### TU TAREA
Responde con el texto sobre la literatura infantil y juvenil en Tucumán:
1. ¿Qué institución, según el texto, podría llevar adelante el proyecto de una historia integral de la literatura infantil y juvenil argentina?
2. ¿La posición y casi la forma de qué órgano tiene la provincia, según el texto?
3. ¿Qué personaje mítico aparece como el protector de las vicuñas?

### FRAGMENTO DEL DOCUMENTO

INVESTIGACIÓN
HISTORIA DE LA LITERATURA INFANTIL Y JUVENIL EN TUCUMÁN
HONORIA ZELAYA DE NADER
(Vleer - Tucumán)
La literatura infantil y juvenil argentina es -como no siempre se sabe-, una de las más caudalosas y valoradas en lengua castellana y, aun, en el marco del panorama universal. Por eso, ella merece la atención de una historia integral, de la que carecemos. Tal vez, este proyecto pueda ser uno de los muchos que lleve adelante la joven Academia Argentina de Literatura Infantil y Juvenil: estimular entre sus miembros la investigación sugerida, al son de la ronda: “Si todos los niños del mundo…”, aquí aplicado a la ronda provincial nacional. Lección para adultos laboriosos que pueda llevarnos un día a disponer de esa obra historiográfica. Ella mostrará derroteros, influencias, contactos, precursiones, aportes varios.
Esta tarea, referida a su provincia, -que tiene la posición y casi la forma del órgano cordial en el pecho de la Argentina-, la ha asumido la autora de este libro. Ella ha oficiado de exploradora, cartógrafa y cronista de la floresta tucumana y lo ha hecho con la seriedad y gozo de los juegos infantiles, al son de Antón Perulero. La doctora Honoria Nader ha atendido seriamente su juego. Y no dará prenda porque el fruto de su la labor es acertado.
Como lo aconseja Bergson, antes de la carrera conviene retroceder unos pasos, y se avanzará con mejor impulso. Ella los ha dado hacia las raíces míticas fundantes de la América indígena. Esos que las bocas nutricias de ficción de las madres narraban a sus hijos, para satisfacer en ellos lo que Goethe llamara “la apetencia fabuladora del hombre”.
De la madre diaguita, tonocoté o lule fluían los relatos que sostenían el animismo del mundo. Por ella perduraron los mitos del kakuy, el crespín, el quirquincho o el enano Coquena, el protector de las vicuñas.

### DATOS PROPORCIONADOS

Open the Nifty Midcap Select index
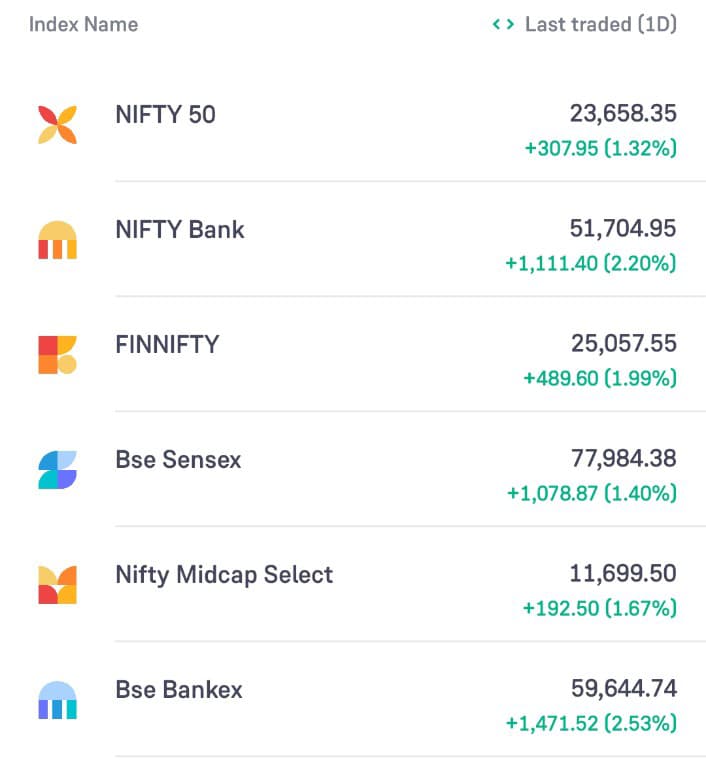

...

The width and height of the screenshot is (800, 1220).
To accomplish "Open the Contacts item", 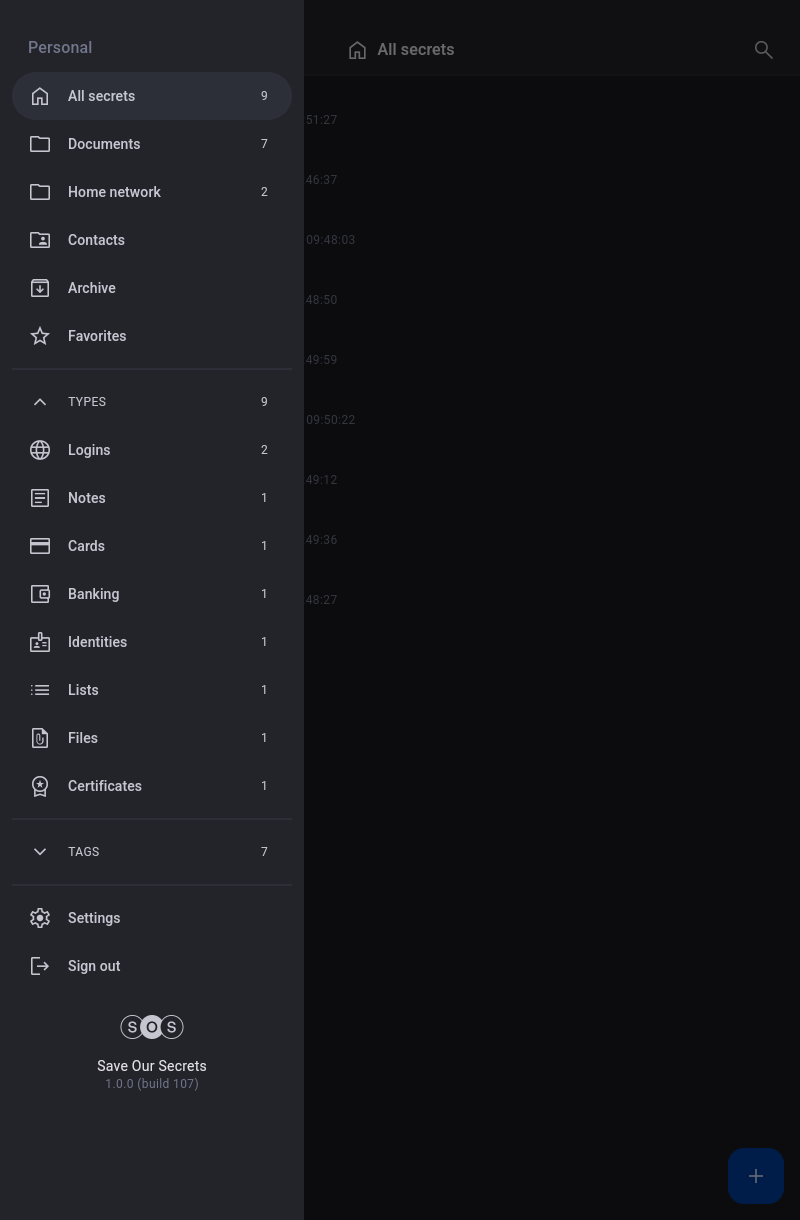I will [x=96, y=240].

### RESULTADO DE LA TAREA
1. La joven Academia Argentina de Literatura Infantil y Juvenil.
2. Del órgano cordial en el pecho de la Argentina.
3. El enano Coquena.